Supplied information:
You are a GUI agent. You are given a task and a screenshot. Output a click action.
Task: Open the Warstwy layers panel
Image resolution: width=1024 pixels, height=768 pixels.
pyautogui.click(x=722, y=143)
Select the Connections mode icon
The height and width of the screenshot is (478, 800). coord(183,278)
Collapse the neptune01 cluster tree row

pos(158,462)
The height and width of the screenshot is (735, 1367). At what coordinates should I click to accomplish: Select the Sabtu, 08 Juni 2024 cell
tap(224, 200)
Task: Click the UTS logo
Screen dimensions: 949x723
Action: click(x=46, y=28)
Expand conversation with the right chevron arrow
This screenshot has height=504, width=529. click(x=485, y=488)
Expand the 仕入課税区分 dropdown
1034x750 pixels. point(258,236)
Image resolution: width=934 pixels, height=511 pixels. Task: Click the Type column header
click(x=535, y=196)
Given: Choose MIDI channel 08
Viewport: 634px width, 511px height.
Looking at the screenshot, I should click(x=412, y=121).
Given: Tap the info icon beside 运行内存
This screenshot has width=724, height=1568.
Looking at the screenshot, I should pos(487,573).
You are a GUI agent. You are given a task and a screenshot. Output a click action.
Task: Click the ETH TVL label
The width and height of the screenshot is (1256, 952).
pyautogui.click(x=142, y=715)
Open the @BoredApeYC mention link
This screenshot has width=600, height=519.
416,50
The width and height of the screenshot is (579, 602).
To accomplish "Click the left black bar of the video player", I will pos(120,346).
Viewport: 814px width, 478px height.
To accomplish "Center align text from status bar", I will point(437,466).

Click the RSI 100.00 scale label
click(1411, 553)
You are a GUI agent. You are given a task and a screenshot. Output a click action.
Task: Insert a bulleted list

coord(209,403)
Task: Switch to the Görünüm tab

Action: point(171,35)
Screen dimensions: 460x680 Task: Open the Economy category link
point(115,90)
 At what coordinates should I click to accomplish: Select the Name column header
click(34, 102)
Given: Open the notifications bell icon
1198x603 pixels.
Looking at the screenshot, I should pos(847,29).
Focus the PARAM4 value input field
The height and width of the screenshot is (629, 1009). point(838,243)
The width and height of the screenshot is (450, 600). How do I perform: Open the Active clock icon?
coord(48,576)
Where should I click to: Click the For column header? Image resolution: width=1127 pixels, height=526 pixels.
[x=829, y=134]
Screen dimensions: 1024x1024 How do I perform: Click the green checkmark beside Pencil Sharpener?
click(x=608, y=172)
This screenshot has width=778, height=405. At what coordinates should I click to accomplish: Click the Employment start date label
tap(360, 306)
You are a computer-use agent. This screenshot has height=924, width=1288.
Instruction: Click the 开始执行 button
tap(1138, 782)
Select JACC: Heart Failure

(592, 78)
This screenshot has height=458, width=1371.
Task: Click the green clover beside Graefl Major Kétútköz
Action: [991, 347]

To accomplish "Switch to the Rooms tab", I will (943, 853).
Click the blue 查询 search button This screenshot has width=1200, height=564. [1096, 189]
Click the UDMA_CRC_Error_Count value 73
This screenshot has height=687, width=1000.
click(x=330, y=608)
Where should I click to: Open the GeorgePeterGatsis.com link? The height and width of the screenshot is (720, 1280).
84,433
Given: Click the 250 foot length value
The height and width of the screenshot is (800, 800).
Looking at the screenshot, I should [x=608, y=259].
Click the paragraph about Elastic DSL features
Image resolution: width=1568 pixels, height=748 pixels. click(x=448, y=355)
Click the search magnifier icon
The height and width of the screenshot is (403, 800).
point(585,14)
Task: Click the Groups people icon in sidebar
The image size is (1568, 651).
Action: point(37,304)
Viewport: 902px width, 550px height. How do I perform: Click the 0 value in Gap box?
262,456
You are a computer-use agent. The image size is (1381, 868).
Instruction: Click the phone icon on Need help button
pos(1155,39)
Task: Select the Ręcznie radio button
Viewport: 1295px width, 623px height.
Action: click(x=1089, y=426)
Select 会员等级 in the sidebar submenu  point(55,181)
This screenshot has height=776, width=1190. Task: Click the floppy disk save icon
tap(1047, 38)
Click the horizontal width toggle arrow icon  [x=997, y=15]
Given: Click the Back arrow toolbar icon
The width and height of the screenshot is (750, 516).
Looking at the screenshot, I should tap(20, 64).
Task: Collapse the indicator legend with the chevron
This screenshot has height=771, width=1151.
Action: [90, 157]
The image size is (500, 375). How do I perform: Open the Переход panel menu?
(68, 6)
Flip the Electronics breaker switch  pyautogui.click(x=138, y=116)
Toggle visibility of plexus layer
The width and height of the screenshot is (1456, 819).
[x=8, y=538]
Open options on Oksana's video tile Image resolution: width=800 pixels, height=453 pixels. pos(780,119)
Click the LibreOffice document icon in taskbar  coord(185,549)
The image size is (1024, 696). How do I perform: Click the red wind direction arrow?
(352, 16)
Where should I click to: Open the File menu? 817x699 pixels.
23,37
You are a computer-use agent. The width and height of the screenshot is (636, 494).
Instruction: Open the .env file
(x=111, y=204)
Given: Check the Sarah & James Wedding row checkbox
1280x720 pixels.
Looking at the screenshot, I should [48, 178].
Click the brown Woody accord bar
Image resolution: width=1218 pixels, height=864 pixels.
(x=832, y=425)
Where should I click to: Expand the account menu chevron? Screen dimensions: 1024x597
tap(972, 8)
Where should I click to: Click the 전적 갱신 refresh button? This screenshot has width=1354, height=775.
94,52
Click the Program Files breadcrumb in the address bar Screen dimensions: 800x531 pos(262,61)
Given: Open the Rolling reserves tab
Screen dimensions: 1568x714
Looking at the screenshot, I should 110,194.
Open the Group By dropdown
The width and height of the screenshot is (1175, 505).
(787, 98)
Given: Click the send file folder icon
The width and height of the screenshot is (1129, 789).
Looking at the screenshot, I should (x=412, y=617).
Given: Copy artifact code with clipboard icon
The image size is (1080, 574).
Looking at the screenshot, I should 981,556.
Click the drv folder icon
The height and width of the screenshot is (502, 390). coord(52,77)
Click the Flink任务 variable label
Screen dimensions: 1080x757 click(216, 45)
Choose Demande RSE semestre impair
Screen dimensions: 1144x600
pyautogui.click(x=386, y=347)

What to work on:
Could you restate, word for word, the lines above from the one with "Viewport: 902px width, 550px" to the one with "Given: Check the", both included?

Exercise solution:
Viewport: 902px width, 550px height. How do I perform: Click the 0 value in Gap box?
262,456
You are a computer-use agent. The image size is (1381, 868).
Instruction: Click the phone icon on Need help button
pos(1155,39)
Task: Select the Ręcznie radio button
Viewport: 1295px width, 623px height.
Action: click(x=1089, y=426)
Select 会员等级 in the sidebar submenu  point(55,181)
This screenshot has height=776, width=1190. Task: Click the floppy disk save icon
tap(1047, 38)
Click the horizontal width toggle arrow icon  [x=997, y=15]
Given: Click the Back arrow toolbar icon
The width and height of the screenshot is (750, 516).
Looking at the screenshot, I should tap(20, 64).
Task: Collapse the indicator legend with the chevron
This screenshot has height=771, width=1151.
Action: [90, 157]
The image size is (500, 375). How do I perform: Open the Переход panel menu?
(68, 6)
Flip the Electronics breaker switch  pyautogui.click(x=138, y=116)
Toggle visibility of plexus layer
The width and height of the screenshot is (1456, 819).
[x=8, y=538]
Open options on Oksana's video tile Image resolution: width=800 pixels, height=453 pixels. pos(780,119)
Click the LibreOffice document icon in taskbar  coord(185,549)
The image size is (1024, 696). How do I perform: Click the red wind direction arrow?
(352, 16)
Where should I click to: Open the File menu? 817x699 pixels.
23,37
You are a computer-use agent. The width and height of the screenshot is (636, 494).
Instruction: Open the .env file
(x=111, y=204)
Given: Check the Sarah & James Wedding row checkbox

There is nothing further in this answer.